Why Are Oil Prices So Important?
The Strait of Hormuz is a strategic maritime route that transports about 20% of global oil trade.
When this area appears tense
Oil prices increased
Transportation costs increase
Input raw material prices increased
Businesses increase selling prices
Consumers are under inflationary pressure
For Vietnam, even though it is an oil and gas producing country, the backgroundThe economy still depends significantly on imports of raw materials, chemicals, LNG and many other industrial products, so oil price fluctuations always have a very strong spillover effect.
Compare Forecasts of International Organizations
2026 GDP Forecast Organization
AMRO 7.2%
ADB 7.2%
Techcombank Research 7.8%
It can be seen that AMRO and ADB are quite in agreement about the growth scenario around 7.2%, while some domestic organizations are more optimistic at nearly 7.8%.
Is This Bad News?
The answer is not sure.
The growth rate of 7.2% is still among the highest in the ASEAN region and continues to put Vietnam among the fastest growing economies in Asia.

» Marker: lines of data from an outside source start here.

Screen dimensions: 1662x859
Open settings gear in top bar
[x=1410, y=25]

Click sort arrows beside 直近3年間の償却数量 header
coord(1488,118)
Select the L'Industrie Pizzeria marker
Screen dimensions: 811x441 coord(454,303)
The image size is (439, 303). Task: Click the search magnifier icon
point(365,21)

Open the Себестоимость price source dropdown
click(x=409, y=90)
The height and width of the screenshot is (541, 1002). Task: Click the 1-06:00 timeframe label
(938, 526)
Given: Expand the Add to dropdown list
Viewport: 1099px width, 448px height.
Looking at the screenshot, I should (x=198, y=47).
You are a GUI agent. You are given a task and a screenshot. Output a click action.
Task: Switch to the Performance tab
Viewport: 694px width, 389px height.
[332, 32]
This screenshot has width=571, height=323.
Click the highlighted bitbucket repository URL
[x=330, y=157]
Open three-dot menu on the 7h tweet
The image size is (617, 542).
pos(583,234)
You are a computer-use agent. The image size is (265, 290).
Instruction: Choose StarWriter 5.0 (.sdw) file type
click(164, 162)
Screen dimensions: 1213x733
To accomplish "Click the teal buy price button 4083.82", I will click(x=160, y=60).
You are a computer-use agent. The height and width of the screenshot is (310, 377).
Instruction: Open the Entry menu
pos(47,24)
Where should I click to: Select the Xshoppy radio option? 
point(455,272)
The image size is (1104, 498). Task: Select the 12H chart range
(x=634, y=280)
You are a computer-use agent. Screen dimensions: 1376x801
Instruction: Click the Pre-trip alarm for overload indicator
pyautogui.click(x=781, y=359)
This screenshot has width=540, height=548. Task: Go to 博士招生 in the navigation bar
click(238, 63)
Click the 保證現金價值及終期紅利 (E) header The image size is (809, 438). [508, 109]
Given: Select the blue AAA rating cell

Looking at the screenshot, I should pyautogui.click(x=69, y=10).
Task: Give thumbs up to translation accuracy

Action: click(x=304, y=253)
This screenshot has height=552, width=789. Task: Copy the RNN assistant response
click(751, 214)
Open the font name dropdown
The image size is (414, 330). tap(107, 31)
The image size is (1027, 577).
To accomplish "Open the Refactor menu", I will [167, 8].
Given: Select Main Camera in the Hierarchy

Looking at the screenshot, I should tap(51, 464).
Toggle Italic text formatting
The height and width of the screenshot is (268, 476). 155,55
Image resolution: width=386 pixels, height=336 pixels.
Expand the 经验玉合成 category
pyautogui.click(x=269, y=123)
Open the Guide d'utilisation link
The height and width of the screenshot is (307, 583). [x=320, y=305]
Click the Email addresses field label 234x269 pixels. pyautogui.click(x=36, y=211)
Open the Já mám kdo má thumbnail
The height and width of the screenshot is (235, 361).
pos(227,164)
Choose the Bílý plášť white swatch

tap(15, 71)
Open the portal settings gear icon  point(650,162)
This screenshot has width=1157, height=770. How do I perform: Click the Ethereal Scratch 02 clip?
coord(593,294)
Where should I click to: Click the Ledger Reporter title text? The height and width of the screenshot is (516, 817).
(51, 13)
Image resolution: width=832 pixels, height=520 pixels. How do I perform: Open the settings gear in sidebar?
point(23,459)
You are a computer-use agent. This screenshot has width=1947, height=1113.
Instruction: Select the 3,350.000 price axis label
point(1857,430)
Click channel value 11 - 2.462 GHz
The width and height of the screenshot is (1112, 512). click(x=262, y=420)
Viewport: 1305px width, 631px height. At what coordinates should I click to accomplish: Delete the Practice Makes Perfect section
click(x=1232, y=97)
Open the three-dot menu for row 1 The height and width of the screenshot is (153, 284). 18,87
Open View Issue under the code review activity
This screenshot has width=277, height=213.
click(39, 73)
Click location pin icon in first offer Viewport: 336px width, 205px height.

AMRO still evaluates that Vietnam will benefit from
Strong FDI capital flow
Manufacturing and processing exports remain positive
Domestic consumption is stable
Infrastructure and public investment accelerated
It is worth noting that inflation of 4.4% has come very close to the Government's control target of 4.5%. This means that the room for loosening monetary policy will no longer be as large as in the previous period.
What People and Businesses Need to Pay Attention to
Impact target group
Consumers Gasoline, transportation, and food prices may be under increased pressure
Manufacturing enterprises have higher input material costs
Investors are more interested in energy and oil and gas groups
Bank Interest rate policy may be more cautious
Perspective Worth Pondering
What is noteworthy is not that growth decreased from 7.4% to 7.2%, because this is still a very high level.
What's more concerning is that for the first time in many months, organizations...International organizations have begun to emphasize oil prices and geopolitical risks as variables that can directly affect Vietnam's economic prospects.
If the Strait of Hormuz continues to be tense for many months to come, inflationary pressures could be even greater than current forecast models reflect.
Vietnam is still considered one of the fastest growing economies in Asia, but the biggest question in 2026 is probably no longer what percentage growth, but how to maintain a high growth rate while still controlling inflation.